AmazoniaNLP: A Survey of Extreme Low-Resource Languages in the Peruvian-Brazilian Amazon
Proceedings of the SIGUL 2026 Joint Workshop with ELE, EURALI, and DCLRL "Towards Inclusivity and Equality: Language Resources and Technologies for Under-Resourced and Endangered Languages
Abstract
The Amazon basin along the Peru–Brazil border hosts extraordinary linguistic diversity, including many Indigenous languages whose speaker communities span national frontiers. Despite sustained documentation work, most remain extremely low-resource languages (ELRLs) for Natural Language Processing (NLP): reusable corpora are scarce, orthographies vary across countries and institutions, and basic tools such as tokenizers, taggers, and morphological analyzers are largely unavailable.

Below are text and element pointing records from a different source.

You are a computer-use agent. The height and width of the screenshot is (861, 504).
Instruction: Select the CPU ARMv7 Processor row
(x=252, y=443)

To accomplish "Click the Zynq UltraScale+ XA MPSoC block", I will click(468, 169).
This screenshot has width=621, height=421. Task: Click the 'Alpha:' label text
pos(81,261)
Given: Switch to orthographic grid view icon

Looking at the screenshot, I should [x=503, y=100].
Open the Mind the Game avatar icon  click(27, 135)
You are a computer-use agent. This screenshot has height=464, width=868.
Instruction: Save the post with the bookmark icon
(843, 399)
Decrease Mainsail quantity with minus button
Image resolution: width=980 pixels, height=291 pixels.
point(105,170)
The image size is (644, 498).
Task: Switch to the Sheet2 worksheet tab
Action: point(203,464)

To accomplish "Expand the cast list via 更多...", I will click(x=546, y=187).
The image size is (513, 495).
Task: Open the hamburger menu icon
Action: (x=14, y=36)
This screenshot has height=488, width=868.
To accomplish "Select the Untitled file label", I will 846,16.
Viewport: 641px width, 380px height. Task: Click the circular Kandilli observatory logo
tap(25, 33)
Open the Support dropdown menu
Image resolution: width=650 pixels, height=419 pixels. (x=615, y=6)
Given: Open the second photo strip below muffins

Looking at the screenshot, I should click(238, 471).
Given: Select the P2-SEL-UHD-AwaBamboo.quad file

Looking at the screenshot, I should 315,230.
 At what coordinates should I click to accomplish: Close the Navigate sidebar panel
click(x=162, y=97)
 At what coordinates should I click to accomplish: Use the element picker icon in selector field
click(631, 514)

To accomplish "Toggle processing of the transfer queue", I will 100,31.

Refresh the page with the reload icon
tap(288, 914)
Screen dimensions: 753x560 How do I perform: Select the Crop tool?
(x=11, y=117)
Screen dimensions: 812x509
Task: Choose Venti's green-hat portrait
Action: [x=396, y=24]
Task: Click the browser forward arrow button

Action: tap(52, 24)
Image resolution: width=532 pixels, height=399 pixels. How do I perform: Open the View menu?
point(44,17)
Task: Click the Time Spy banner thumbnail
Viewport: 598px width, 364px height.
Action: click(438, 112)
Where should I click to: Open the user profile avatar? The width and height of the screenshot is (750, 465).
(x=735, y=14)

We present a resource-oriented survey of five Indigenous languages of the Western Amazon—Matsés, Amahuaca, Kashinawa, Ticuna, and Kukama-Kukamiria—aimed at supporting more realistic NLP and speech work in extreme low-resource settings. Using a systematic search across academic venues, language archives, and public code/model repositories, we identify and cross-check available materials spanning lexical resources, text corpora, linguistic annotation, and speech collections. For each item we record practical reuse information, including the relevant task or modality, source location, and any stated access, licensing, or usage conditions. Our findings show strong cross-language asymmetries and fragmentation: most materials concentrate in documentation artifacts and lexicons, while standardized datasets with clear access and reuse conditions suitable for training and evaluation remain rare. We conclude with concrete recommendations to improve discoverability, normalize orthographic variation, and prioritize resource creation that maximizes interoperability across tools and benchmarks.